Seems logical to assume that the makers of megabuck speakers would use superior footers in their designs. Any experience out there with Stillpoints isolation devices to support the reference-level offerings from Magico, TAD, Rockport, Tidal, and others?
psag
Agear, generally when you hear people claiming to be scientists they really are engineers, who think we know everything about how nature works. I once was majoring in EE, when the discussion of Ohm's law came up. I was an undergraduate assistant in physics lab and said that I had noticed a normal distribution in student results in measuring current flow in various circuits. The professor said that the students measurement were just not accurate enough, but my physics professor said that there were other factors that we had yet to account for.

I must admit that I just dismiss those who make claims that engineers know all there is to know. I fully expect that individual tastes in music reproduction leads them to different buying decisions.
I look at footers as tuning devices. As such, the appropriate type of footer--whether it is designed to tightly couple the speaker to the floor or whether it is designed to decouple the speaker from the floor and dissipate energy in the device--depends on the specific system and room characteristics. For example, coupling to a poured concrete floor is entirely different in effect to coupling to a suspended wooden floor (where coupling could make the floor act as a sounding board).

Because there is no one singular "right" approach in all circumstances, it would not make sense for the designer to build in multi-thousand dollar footers or speaker platforms when that might be the "wrong" approach in a particular application.

I use Symposium platforms under my speakers. I have heard experiments with the same platforms under other speakers in someone else's system where that was NOT the way to go. With all such tuning devices, experimentation is the way to go. I cannot think of any such devices which universally improve sound--components, environment, personal taste all matter; if it alters the sound, it can alter it for good or bad.
Larryi, in principle I agree with you but I only one time found a device where the Stillpoints don't improve the performance of a component. It was on a HB Cable Designs Acrylic PowerSlave. I used them on three turntables, five amps, four preamps, and four dacs or universal players. My experience with the Star Sound Tech. Apprentics, completely different concept devices, is limited to one pair of speakers, two amps, three preamps, and a pair of external crossovers.

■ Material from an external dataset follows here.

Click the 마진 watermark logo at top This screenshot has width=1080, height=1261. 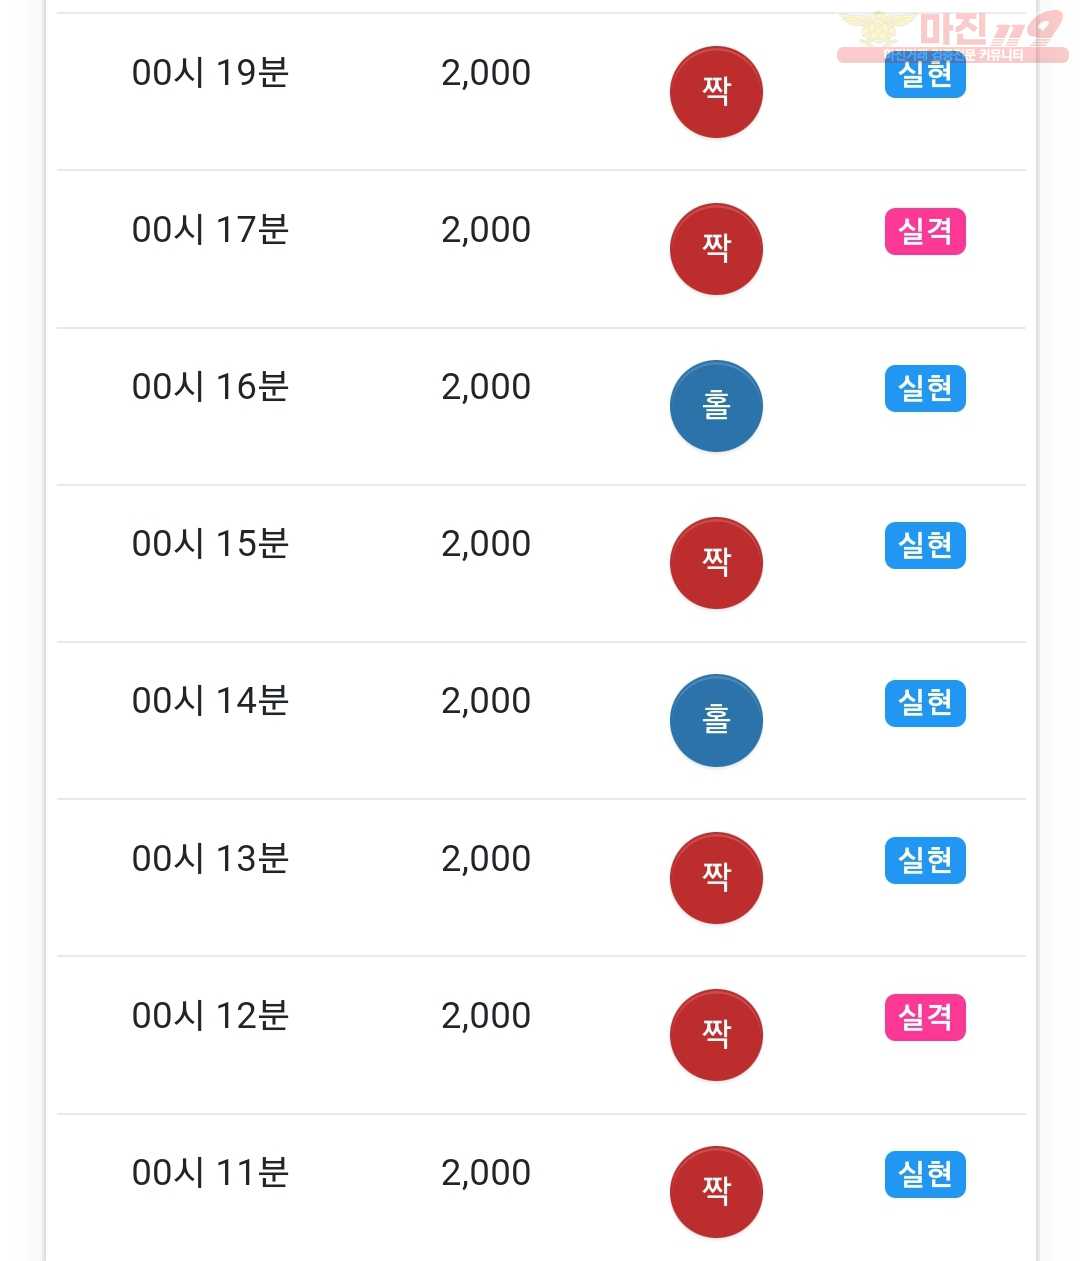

I have heard no instance where they didn't greatly improve the sound. They have a different sound than the Stillpoints, however.

I have piles of other platforms and feet around, that were each somewhat different, but could not compete with either the Stillpoints or the Star Sound Apprentics.
There plenty of info out there just look. http://forums.naimaudio.com/topic/equipment-stand-and-speaker-spikes-why?reply=1566878606786862 Another http://www.avsforum.com/forum/91-audio-theory-setup-chat/1405998-spikes-vs-soft-feet-under-speakers.html another http://theadvancedaudiophile.blogspot.com/2011/07/no-spikes-club.html
That's just guys posting stuff on the internet.

You could say the same thing about Tbg, Charles1dad, Agear, Roxy54 and others on this thread, and you'd be right about that. The difference is they actually used the products being discussed before they posted stuff on the internet.